### [Records from a data source]

[Start of section]

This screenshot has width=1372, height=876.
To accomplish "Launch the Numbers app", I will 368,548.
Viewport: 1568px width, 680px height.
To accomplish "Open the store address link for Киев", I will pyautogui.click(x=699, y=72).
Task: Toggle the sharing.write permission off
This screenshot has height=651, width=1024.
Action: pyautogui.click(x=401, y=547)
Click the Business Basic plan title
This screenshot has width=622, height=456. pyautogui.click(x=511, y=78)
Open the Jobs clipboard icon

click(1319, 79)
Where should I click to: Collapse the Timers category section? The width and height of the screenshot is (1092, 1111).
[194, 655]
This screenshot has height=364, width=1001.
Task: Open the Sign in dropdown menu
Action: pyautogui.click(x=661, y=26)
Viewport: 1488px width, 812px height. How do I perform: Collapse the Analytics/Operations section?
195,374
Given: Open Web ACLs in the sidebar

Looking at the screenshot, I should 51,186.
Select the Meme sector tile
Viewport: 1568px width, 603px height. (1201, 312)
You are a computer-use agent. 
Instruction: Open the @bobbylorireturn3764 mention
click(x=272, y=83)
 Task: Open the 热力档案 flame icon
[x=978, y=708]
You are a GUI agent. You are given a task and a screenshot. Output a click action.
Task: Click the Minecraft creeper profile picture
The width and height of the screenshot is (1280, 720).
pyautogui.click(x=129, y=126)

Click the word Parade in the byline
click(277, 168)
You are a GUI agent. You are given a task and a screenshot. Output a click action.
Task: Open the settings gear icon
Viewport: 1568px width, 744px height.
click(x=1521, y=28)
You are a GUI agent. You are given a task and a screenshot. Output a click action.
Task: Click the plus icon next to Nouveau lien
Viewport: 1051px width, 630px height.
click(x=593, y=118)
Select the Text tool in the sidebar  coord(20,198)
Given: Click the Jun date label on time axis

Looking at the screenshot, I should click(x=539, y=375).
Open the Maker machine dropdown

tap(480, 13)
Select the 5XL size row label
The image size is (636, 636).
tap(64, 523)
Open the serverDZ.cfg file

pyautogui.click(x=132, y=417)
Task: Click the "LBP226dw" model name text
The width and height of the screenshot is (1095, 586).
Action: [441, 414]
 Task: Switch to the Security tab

[End of section]

### [TASK DESCRIPTION]
Please say how many lines in the entries hold the string "accomplish". Give only the number.

### [EXERCISE RESPONSE]
2